--- RECORDS TO USE ---

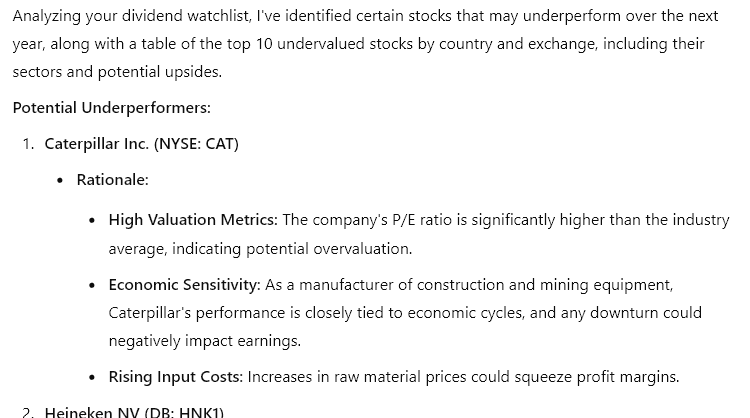
Task: Click 'Rising Input Costs:' bold text
Action: [176, 377]
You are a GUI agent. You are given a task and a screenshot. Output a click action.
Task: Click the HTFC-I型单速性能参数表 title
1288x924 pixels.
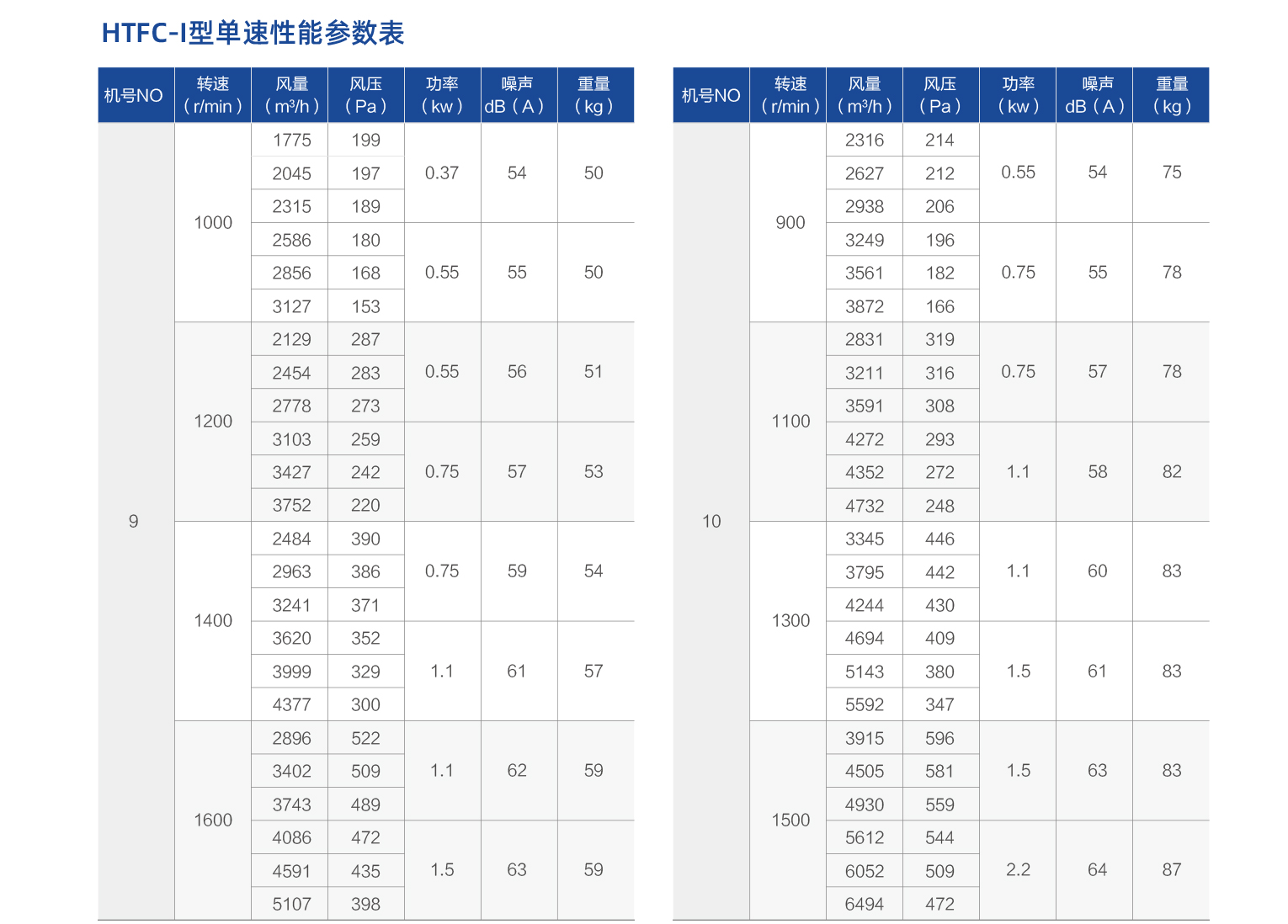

---

TASK ITEM: Give back exactly the lines from the one containing "You are a GUI" through the last line above, both included, and none of the pictures.

ANSWER TO THIS EXERCISE:
You are a GUI agent. You are given a task and a screenshot. Output a click action.
Task: Click the HTFC-I型单速性能参数表 title
1288x924 pixels.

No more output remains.